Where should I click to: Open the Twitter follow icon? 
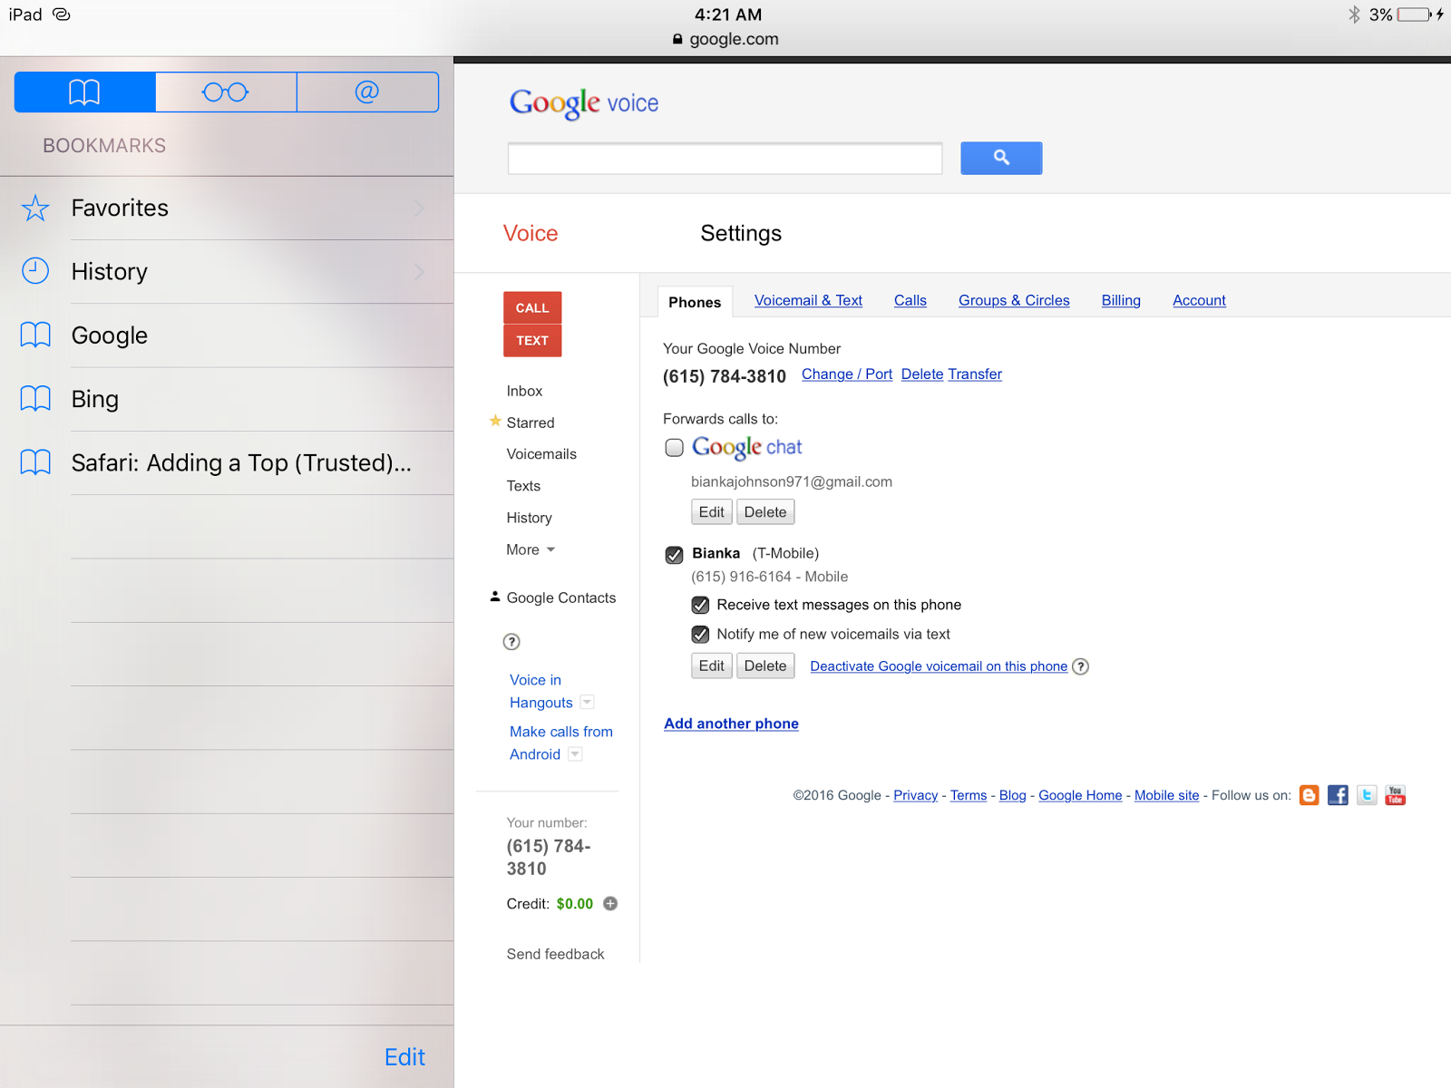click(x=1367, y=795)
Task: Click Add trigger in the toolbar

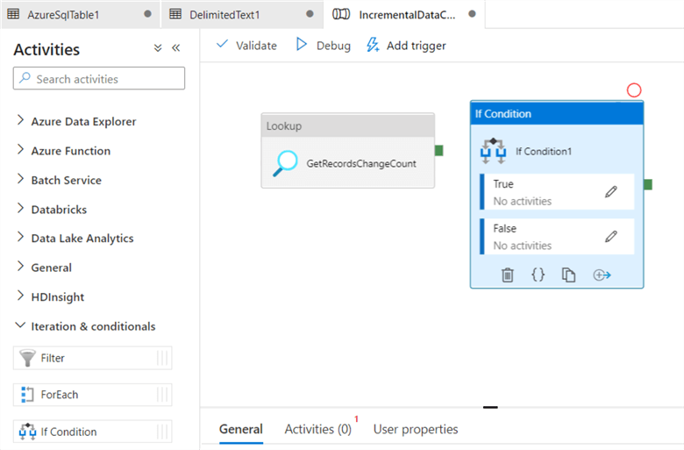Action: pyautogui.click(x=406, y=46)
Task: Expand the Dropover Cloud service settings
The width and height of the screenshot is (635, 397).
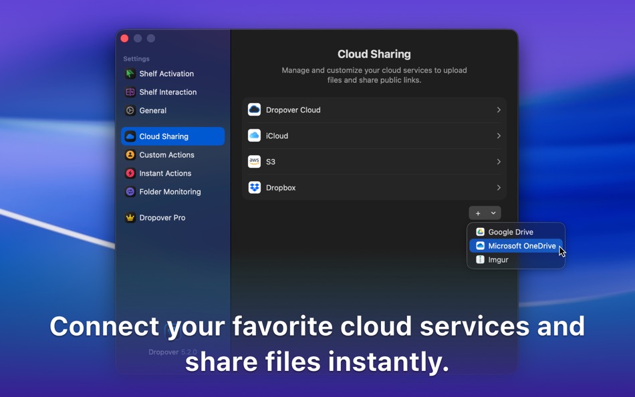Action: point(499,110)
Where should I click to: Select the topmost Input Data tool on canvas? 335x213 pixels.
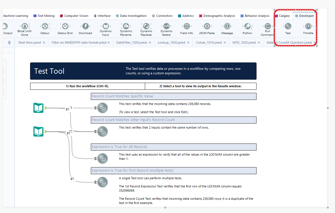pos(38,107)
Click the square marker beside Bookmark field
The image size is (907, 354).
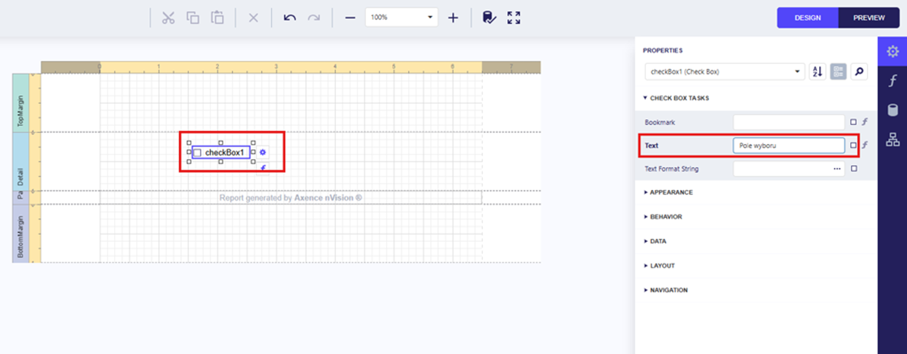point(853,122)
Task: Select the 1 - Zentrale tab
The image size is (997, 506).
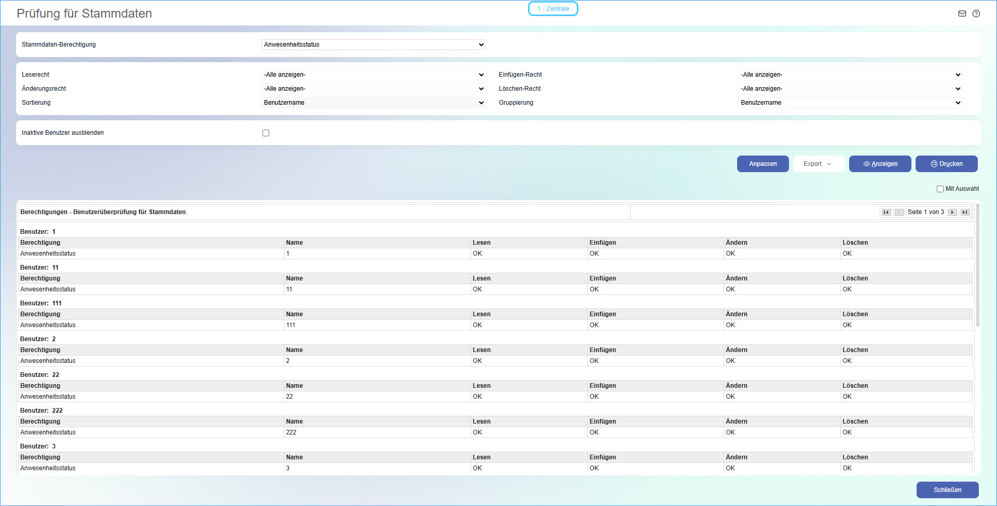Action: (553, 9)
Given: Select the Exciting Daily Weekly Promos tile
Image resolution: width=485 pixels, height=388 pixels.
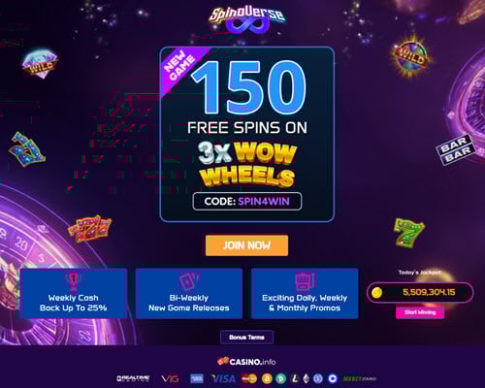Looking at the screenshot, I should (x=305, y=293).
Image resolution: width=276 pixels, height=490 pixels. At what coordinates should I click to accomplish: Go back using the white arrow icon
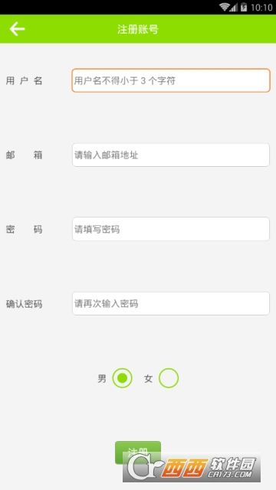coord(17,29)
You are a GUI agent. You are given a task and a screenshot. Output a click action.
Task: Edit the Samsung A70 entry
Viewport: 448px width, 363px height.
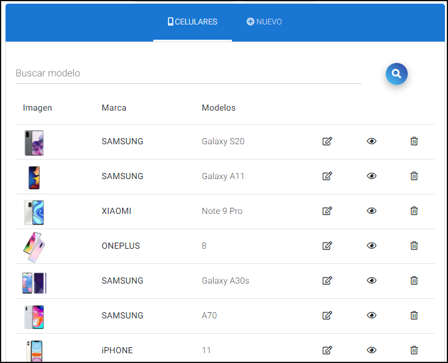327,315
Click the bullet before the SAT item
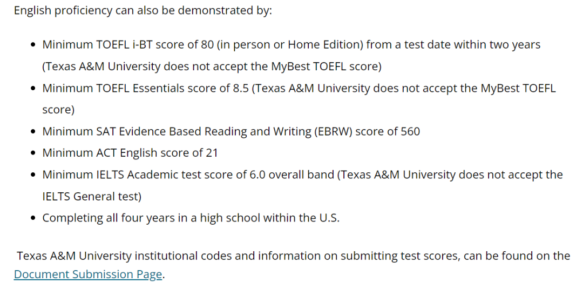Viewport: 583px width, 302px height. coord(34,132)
++++
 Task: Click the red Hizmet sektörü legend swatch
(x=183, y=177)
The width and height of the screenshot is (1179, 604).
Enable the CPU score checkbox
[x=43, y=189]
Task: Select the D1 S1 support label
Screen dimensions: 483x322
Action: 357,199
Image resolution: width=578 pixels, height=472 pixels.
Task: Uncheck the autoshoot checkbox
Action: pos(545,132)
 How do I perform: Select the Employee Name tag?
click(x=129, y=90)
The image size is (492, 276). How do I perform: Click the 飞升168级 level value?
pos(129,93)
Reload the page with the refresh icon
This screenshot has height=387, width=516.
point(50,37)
++++
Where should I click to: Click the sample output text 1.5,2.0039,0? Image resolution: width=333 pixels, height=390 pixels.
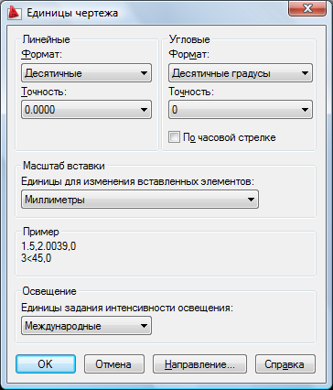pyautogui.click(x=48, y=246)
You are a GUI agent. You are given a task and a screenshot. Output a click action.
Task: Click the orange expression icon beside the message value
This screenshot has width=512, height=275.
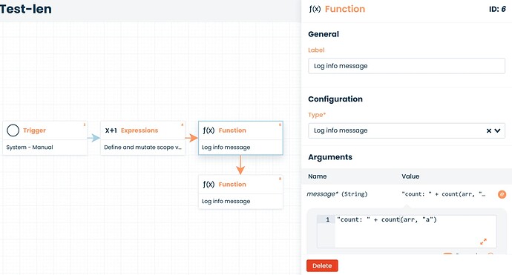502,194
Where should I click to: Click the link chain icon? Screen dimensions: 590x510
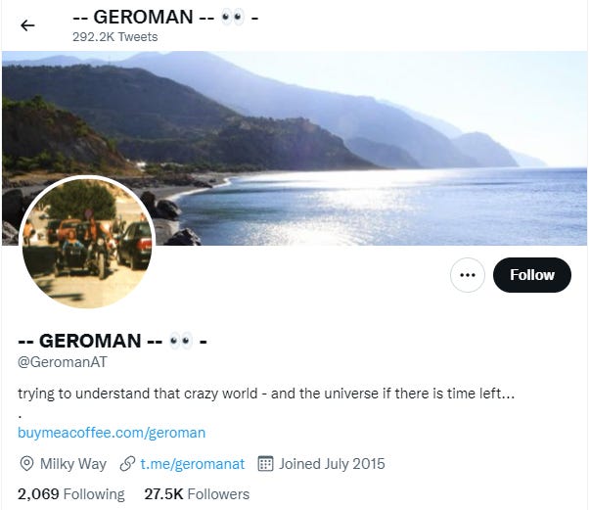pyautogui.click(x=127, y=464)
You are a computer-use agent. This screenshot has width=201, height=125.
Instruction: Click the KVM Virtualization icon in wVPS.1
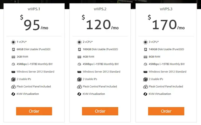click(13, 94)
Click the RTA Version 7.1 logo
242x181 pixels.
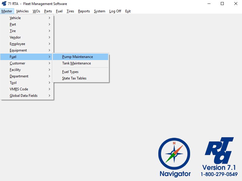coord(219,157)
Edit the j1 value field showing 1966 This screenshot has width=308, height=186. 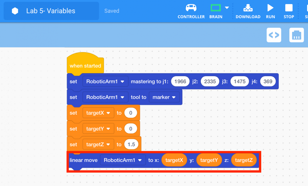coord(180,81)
++++
● **Task statement**: Only one stretch of the listing is wanted: the lines starting at the one with "Click the square marker beside Bookmark field" and ending at the one with "Given: Select the", copied exactly and free of pictures.

● **Solution below**:
Click the square marker beside Bookmark field
The image size is (907, 354).
point(853,122)
Task: Select the 1 - Zentrale tab
The image size is (997, 506).
Action: (553, 9)
Given: Select the Exciting Daily Weekly Promos tile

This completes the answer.